### Document excerpt
Mom had drilled a sense of gentlemanness toward women into me. I hold doors for women, help them off with their coat, and walk between my female companion and the curb. Thus, I only asked, "What did you do with her body? Was she buried?"

Mom worked hard to raise my sister and me. Money was always tight, although at that tender age I really couldn't have known how tight. I remember going with her to a job where, on her knees, she scrubbed floors and I, all of five years old, did the same with my own small spot, probably making more of a mess than being of assistance.

Over the years, Mom and I, scrubmates that we were, had drifted apart, especially after the death of her sister from whom she had inherited a small fortune of Piccadilly Cafeteria stock. After the stock entered a death spiral and was eventually worthless, Mom send me a fax asking me to pay her back for the money she spent raising me.

My sister's answer to my question about whether Mom was buried or not followed the vein of her informing me of her death: "She wanted to be cremated and I scattered her ashes in places that she was close to."

Mom must have had some kind of kink formed early in her way of relating to men. I know that her dealings with me underwent a dramatic transformation when I reached puberty. This change was clearly manifested when, I think I was about thirteen, Mom went to slap me and I caught her by the wrist and held her hand suspended midway between her and my face. Her eyes went savage and her lips tightened. In that one moment I had passed from being her little boy child she could control to becoming a member of her worst kind of enemy, a man.

But, as I said earlier, she was confliced. One time, it must have been my senior year in high school, Mom and I were sitting around and talking and--even at the time I was taken with the girlishness lilt to her voice--she told me about her first marriage...the marraige BEFORE the one with my father. I was dumbstruck at this revelation, but not upset...I wanted to hear more. She almost whimsically told me more: He was a big man (she later gave me his red silk robe that she had saved over the years, and it hung loosely on my shoulders) and she had married him right after high school. I think she may have even met him at the ALCOA plant; perhaps he was a salesman. But, even though he may have been her ticket out of an unhappy home with her father (her mother had died shortly before I was born), I detected in her voice, still after almost four decades after their still-born marriage and subsequent divorce, a soft side toward men (or at least, toward a certain kind of man) that had rarely been expressed by her before.

### Prompt A
Transcribe the memoir excerpt from "My sister's answer" up to and including "enemy, a man.".
### Prompt B
According to the memoir excerpt, why did the narrator ask the sister only "What did you do with her body? Was she buried?" Answer in one to three sentences.

Screenshot grounding data
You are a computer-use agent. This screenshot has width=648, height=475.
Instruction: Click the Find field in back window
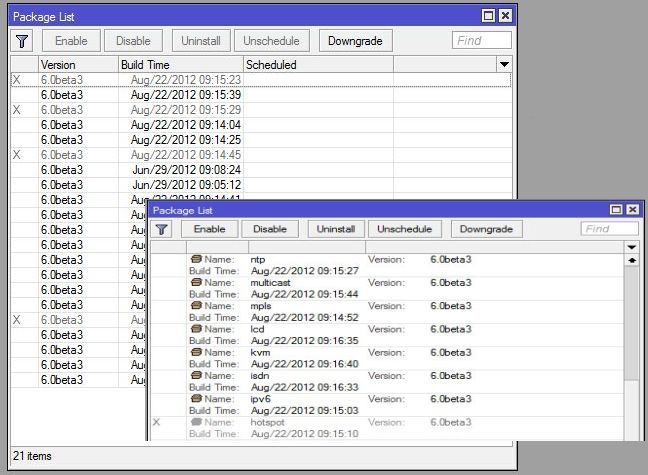pos(481,41)

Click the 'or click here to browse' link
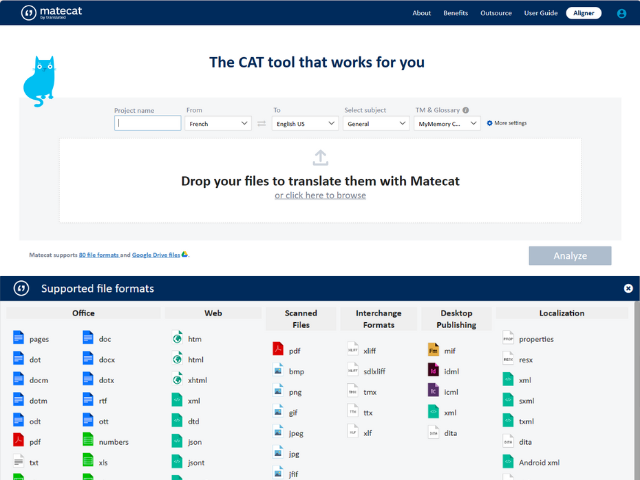[x=320, y=195]
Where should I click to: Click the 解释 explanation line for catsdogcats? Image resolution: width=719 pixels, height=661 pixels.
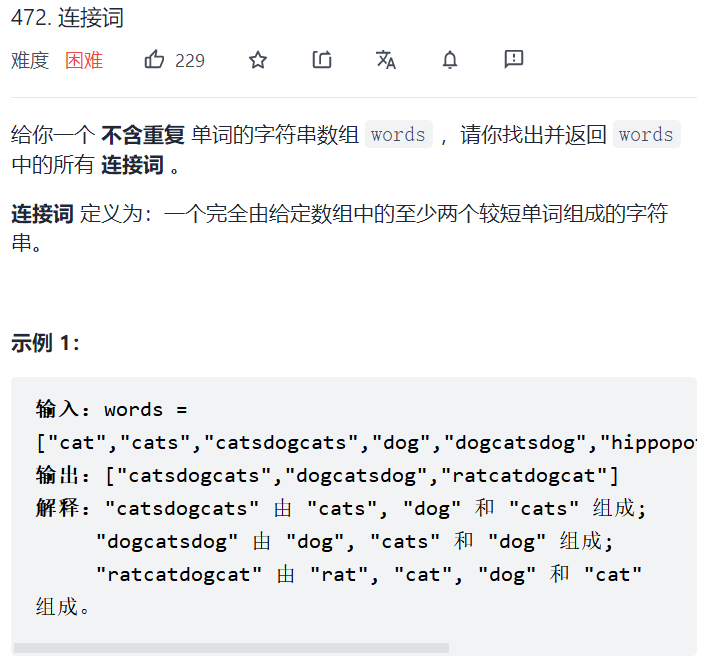pos(341,508)
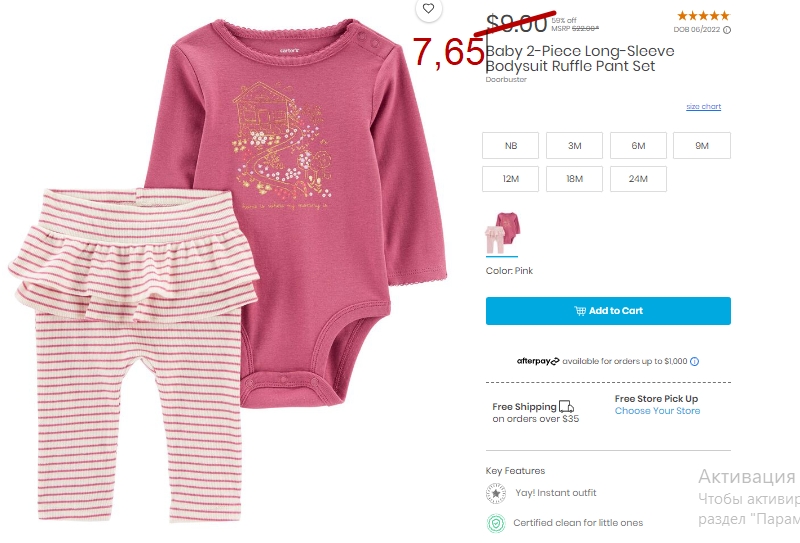Screen dimensions: 800x543
Task: Click the Afterpay logo
Action: coord(538,361)
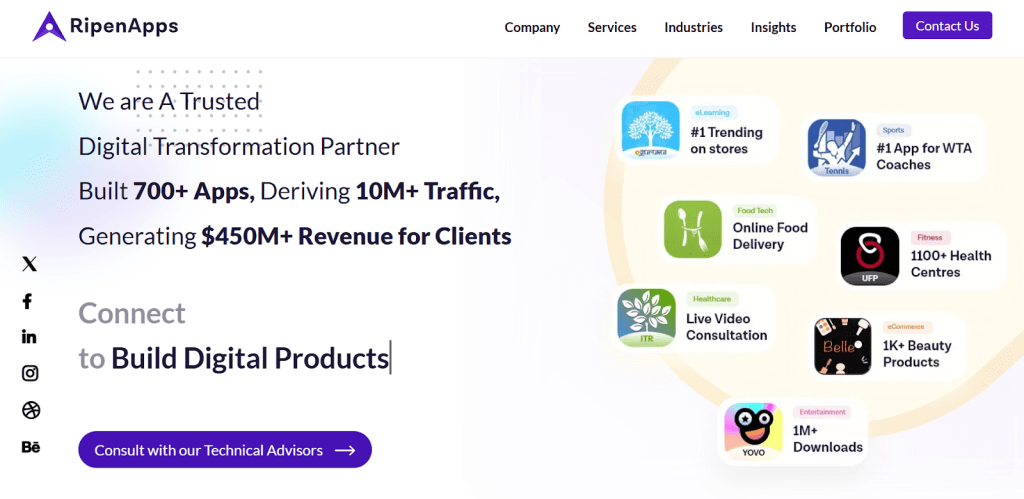1024x499 pixels.
Task: Open the Instagram social icon
Action: 30,373
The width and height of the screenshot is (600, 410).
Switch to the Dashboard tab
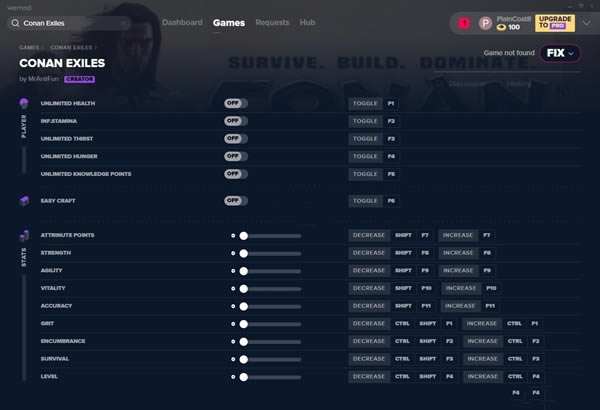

### Exercise response A
My sister's answer to my question about whether Mom was buried or not followed the vein of her informing me of her death: "She wanted to be cremated and I scattered her ashes in places that she was close to."

Mom must have had some kind of kink formed early in her way of relating to men. I know that her dealings with me underwent a dramatic transformation when I reached puberty. This change was clearly manifested when, I think I was about thirteen, Mom went to slap me and I caught her by the wrist and held her hand suspended midway between her and my face. Her eyes went savage and her lips tightened. In that one moment I had passed from being her little boy child she could control to becoming a member of her worst kind of enemy, a man.

### Exercise response B
Mom had drilled a sense of gentlemanness toward women into the narrator, who holds doors for women, helps them off with their coats, and walks between a female companion and the curb. Because of that manner toward women, the narrator asked the sister only those two questions.